---- DATA SHOWN

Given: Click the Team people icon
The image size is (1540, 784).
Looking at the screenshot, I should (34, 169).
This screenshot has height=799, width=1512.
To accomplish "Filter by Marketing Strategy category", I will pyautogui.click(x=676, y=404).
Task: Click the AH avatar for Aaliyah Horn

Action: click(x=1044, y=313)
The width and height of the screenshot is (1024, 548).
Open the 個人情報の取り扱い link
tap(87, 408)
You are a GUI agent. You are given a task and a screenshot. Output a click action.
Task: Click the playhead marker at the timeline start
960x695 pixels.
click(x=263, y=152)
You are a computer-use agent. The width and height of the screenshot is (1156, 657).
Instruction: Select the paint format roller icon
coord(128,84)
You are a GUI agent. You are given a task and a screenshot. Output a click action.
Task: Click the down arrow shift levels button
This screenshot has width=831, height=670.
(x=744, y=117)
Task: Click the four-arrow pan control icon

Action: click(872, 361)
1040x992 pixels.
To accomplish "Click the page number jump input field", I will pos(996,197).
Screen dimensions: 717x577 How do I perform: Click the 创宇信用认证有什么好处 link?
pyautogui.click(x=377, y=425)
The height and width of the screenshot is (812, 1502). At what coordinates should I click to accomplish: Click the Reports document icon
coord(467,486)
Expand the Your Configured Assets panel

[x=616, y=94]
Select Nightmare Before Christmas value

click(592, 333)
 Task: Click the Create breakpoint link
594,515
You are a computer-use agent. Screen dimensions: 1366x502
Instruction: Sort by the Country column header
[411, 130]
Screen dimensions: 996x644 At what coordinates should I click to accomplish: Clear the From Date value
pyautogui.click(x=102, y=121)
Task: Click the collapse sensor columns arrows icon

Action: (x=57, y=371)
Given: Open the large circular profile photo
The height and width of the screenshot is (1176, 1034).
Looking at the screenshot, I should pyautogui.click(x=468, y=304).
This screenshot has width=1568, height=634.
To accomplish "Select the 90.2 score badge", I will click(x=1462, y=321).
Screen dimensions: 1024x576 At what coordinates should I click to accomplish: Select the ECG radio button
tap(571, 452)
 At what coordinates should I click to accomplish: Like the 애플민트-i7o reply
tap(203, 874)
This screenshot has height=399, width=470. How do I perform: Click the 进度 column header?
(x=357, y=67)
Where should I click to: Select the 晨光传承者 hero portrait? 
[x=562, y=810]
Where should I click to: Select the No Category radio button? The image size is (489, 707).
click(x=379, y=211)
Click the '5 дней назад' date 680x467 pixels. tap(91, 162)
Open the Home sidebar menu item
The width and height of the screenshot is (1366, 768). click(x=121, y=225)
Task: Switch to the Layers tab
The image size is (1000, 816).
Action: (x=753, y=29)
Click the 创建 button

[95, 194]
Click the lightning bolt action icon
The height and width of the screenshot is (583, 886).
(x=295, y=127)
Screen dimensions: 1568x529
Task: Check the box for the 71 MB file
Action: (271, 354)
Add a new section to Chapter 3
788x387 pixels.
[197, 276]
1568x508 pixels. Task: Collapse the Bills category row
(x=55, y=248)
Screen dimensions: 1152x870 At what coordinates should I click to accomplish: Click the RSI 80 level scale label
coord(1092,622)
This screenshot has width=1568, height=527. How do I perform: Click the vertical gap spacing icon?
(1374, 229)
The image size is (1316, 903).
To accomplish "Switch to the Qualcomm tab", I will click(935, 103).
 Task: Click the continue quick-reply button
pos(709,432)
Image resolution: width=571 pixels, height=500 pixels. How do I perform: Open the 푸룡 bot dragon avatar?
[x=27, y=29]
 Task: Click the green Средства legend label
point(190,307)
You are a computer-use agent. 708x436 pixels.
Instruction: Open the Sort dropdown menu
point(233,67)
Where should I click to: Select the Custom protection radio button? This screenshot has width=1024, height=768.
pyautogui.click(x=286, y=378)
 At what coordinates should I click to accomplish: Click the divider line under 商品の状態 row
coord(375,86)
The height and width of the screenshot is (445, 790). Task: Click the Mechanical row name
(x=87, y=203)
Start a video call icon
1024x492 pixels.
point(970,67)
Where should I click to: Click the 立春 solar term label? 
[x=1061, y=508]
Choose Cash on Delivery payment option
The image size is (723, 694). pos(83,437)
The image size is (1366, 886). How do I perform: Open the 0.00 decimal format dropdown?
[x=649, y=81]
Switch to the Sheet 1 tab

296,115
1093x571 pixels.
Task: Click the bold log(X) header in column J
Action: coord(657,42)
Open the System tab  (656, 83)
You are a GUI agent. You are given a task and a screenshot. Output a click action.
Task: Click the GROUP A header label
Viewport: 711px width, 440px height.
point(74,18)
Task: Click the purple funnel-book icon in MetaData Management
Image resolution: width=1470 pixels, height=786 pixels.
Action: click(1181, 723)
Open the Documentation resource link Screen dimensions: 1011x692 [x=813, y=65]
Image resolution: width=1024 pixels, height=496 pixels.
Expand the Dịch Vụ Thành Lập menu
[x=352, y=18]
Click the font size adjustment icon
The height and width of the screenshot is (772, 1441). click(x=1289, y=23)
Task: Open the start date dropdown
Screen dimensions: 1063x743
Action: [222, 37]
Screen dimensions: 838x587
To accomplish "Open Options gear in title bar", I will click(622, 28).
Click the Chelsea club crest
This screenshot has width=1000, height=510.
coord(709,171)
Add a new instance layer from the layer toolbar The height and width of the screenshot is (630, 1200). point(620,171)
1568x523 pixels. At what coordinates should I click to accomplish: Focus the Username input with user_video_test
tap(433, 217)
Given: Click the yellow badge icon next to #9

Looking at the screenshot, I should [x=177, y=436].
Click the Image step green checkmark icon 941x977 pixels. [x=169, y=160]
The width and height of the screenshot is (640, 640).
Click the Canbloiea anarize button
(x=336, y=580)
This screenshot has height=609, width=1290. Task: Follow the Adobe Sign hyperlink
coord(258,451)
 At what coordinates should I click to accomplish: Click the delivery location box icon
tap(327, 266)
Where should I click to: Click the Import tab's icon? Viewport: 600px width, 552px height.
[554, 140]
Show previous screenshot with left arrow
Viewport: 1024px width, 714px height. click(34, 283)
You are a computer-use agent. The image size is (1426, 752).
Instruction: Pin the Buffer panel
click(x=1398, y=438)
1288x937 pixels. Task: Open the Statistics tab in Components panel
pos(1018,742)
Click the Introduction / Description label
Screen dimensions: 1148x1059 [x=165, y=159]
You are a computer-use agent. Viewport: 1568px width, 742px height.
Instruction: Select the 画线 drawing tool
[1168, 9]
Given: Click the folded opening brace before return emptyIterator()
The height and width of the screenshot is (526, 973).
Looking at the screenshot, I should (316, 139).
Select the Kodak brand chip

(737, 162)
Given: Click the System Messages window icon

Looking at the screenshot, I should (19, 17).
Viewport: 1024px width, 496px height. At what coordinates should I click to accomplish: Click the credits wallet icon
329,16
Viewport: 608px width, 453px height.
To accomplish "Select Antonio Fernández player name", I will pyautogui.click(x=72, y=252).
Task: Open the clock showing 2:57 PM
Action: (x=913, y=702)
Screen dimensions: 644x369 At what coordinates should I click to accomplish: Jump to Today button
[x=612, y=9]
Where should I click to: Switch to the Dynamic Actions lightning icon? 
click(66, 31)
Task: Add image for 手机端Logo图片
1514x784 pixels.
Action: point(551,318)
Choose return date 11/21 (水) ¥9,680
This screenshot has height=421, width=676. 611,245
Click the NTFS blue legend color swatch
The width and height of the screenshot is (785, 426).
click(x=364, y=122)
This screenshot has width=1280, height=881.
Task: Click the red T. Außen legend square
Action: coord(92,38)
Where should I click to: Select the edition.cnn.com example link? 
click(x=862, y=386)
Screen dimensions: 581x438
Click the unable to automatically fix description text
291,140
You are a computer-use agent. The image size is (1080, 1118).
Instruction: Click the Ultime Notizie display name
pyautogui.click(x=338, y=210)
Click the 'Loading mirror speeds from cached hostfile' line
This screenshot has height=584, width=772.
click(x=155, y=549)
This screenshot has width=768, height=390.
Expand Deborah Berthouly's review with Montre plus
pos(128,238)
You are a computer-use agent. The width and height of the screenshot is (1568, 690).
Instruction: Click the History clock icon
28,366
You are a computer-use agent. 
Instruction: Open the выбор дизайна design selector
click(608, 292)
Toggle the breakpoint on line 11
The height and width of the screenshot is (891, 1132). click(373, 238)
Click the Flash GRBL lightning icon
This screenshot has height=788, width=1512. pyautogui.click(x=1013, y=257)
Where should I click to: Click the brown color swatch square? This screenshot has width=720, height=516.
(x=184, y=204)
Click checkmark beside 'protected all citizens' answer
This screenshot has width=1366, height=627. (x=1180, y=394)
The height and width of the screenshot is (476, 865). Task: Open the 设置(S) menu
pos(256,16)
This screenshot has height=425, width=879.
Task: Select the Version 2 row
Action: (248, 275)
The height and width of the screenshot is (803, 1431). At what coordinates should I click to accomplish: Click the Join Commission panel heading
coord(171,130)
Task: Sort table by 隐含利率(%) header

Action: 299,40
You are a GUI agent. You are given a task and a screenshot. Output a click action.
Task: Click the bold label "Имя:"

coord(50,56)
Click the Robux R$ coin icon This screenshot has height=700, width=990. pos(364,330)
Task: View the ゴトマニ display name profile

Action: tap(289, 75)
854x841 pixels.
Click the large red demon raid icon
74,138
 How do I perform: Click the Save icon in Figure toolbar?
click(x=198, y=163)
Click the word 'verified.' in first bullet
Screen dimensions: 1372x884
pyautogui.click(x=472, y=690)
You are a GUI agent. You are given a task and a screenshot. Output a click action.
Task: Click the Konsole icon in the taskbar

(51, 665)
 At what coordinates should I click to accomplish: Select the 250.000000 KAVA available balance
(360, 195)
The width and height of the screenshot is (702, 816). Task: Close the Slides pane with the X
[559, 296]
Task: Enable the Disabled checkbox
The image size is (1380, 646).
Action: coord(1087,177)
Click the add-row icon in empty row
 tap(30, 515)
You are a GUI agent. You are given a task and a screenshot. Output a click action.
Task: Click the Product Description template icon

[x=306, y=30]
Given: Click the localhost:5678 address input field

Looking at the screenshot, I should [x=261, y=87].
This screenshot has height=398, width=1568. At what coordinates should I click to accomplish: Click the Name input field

--------

### [EXERCISE BRIEF]
All lines above from the line with "Where should I click to: Select the edition.cnn.com" through the line with "You are a computer-use agent. The image size is (1080, 1118).", both included, are to be set down exactly, with nothing else.

### [SOLUTION BELOW]
Where should I click to: Select the edition.cnn.com example link? 
click(x=862, y=386)
Screen dimensions: 581x438
Click the unable to automatically fix description text
291,140
You are a computer-use agent. The image size is (1080, 1118).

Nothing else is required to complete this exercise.